Medicare expansion, it found, "could provide coverage in a relatively short period of time, as early as 2011, and target help to those who are most likely to have difficulty purchasing coverage on their own in the individual market."
It added a number of qualifiers, however: "If implemented (in future years) in conjunction with other health reforms," it said, "key considerations include the extent to which Medicare premiums are subsidized, whether Medicare premiums for older adults are higher or lower than those of private insurers, whether older adults are required to have health coverage through an individual mandate, and the relative generosity of Medicare benefits relative to benefits offered by private plans."
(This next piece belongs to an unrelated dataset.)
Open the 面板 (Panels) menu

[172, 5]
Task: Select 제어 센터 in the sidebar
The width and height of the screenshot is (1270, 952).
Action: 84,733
No one knows how such issues will be resolved, and so the plan has raised all kinds of vexing questions. Among senators' concerns:
_ Medicare's financial health. In its 2009 report, the system's trustees found its trust fund "continues to fail our long-range test of close actuarial balance by a wide margin" and predicted the fund would be exhausted by 2017.
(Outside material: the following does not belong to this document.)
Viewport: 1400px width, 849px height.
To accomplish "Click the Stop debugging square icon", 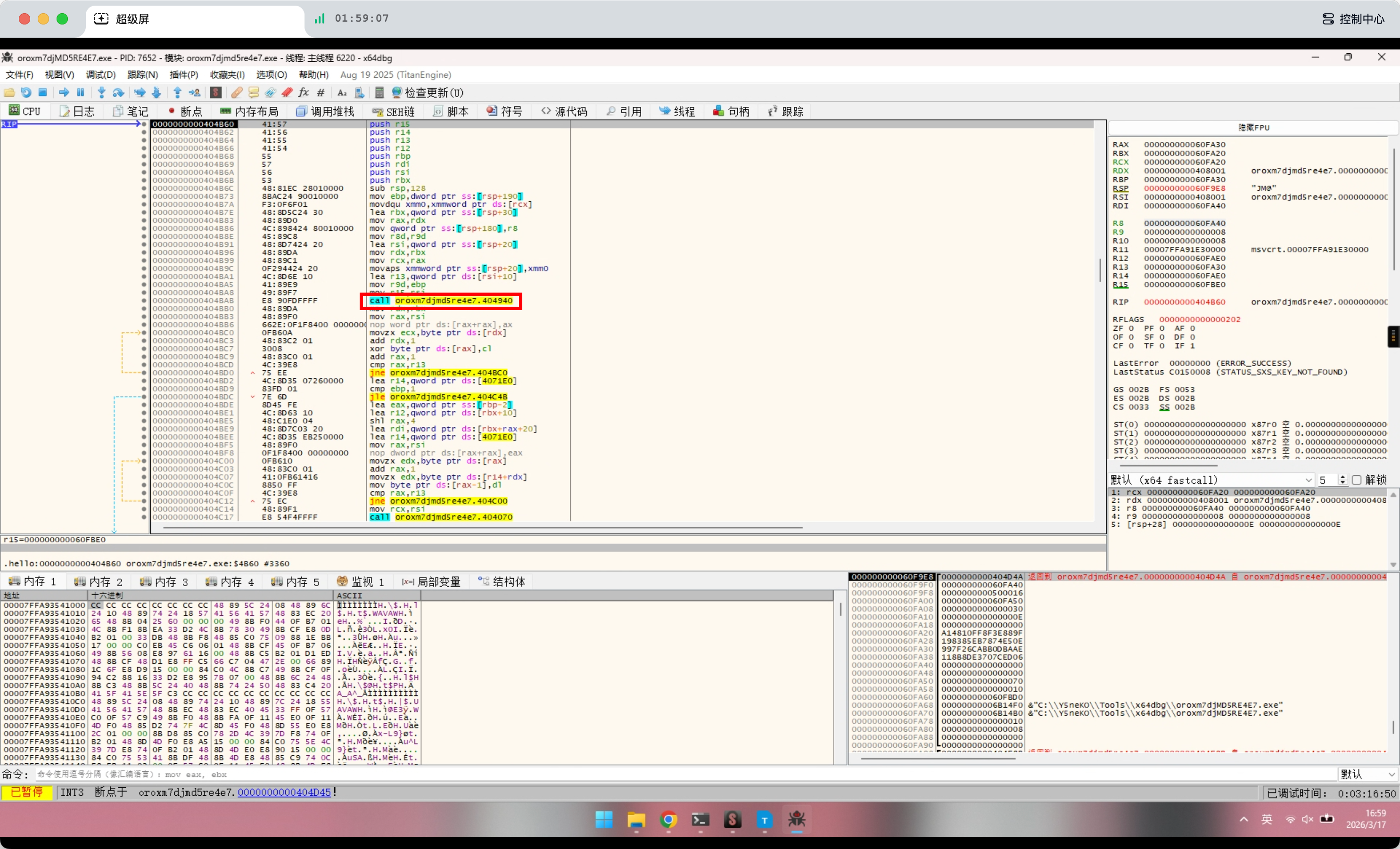I will pyautogui.click(x=42, y=92).
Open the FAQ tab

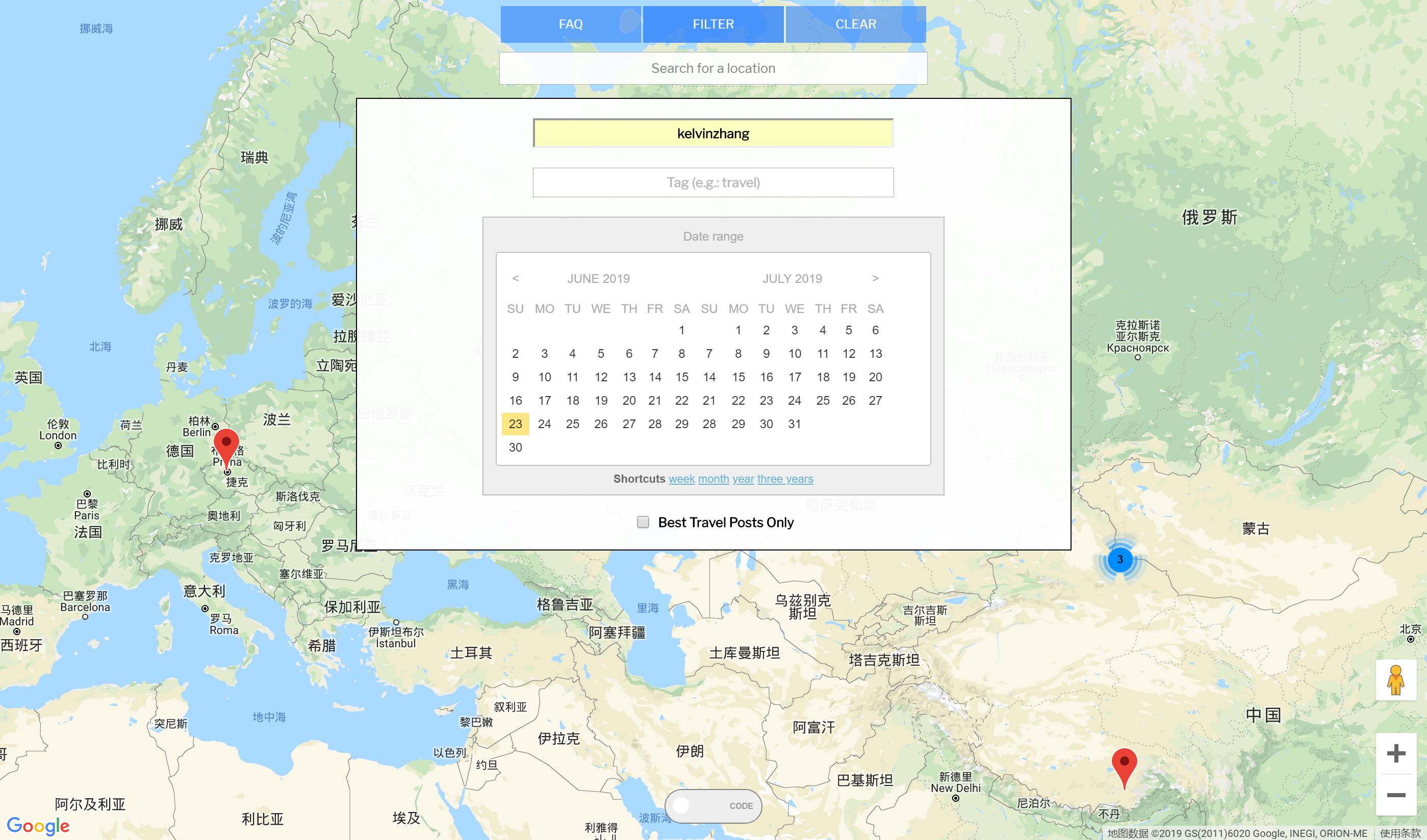pos(570,24)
The Senate bill projects savings of about $500 billion in Medicare over the next 10 years through cost-cutting, more efficient policies and so on.
Adding a new group of people, some said, will exacerbate the financial crisis, because it is bound to attract high-cost consumers.
"Why are these people uninsured? It's likely because they couldn't buy insurance or lost their job," and are therefore higher risk, said Michael Tanner, a health-care expert at the Cato Institute, a libertarian research group.
However Vicki Gottlich, a senior policy attorney at the Center for Medicare Advocacy, argued that there's no way to know who might buy in.
"It's our thought that a lot of these people are healthy," she said.
Kaiser's study found that about a quarter of uninsured 55- to 64-year-olds were in fair or poor health last year, compared with 17 percent of 35- to 54-year-olds and 7 percent of 19- to 34-year-olds.
_ The cost to consumers. A key purpose of the health-care bill is to make coverage more affordable.
However, Paul Ginsburg, the president of the Center for Studying Health System Change, a nonpartisan research group, said, "I don't see this as being competitive with private plans offered through the exchanges."
The Senate health-care bill requires that under exchanges, or marketplaces where consumers can shop for coverage, private insurers charge older patients only three times as much as younger patients, which will be less than costs.
So, Ginsburg said, self-supporting Medicare premiums for older adults could be much higher than what's offered through the exchange and cutting Medicare premiums could force a big hit to the cost of the bill and to Medicare solvency.
About 13 percent of 55- to 64-year-olds were uninsured last year. If Medicare expands, those 4.3 million people, as well as another 2.4 million who now buy private policies, could be eligible — though many may wind up using Medicaid, the state-federal insurance program for the poor, because its eligibility could expand under Senate legislation.
_ The concerns of health-care providers. Will doctors and hospitals be willing to take new Medicare patients? Already there are stirrings.
J. James Rohack, president of the American Medical Association, calls expansion "coverage without access," and warns, "we would add millions of more patients to a program where it is difficult for a new enrollee to get an appointment with a physician."
Medicare payments to health-care providers are often below those provided by private companies; expanding coverage, the organization warns, will simply make it harder for patients to see their doctors and for hospitals to accept Medicare recipients.
Advocates of the expansion are urging critics to hold their fire. The proposal is a work very much in progress, and senators have the same questions as the experts. And that's why nothing is firm.
Sen. Mary Landrieu, D-La., one of the key swing votes on health care, said the group that negotiated the tentative deal "thought that might be something that should be considered."
Because the details aren't final yet, however, she said, "We can't tell."
(Mary Agnes Carey of Kaiser Health News contributed to this article.)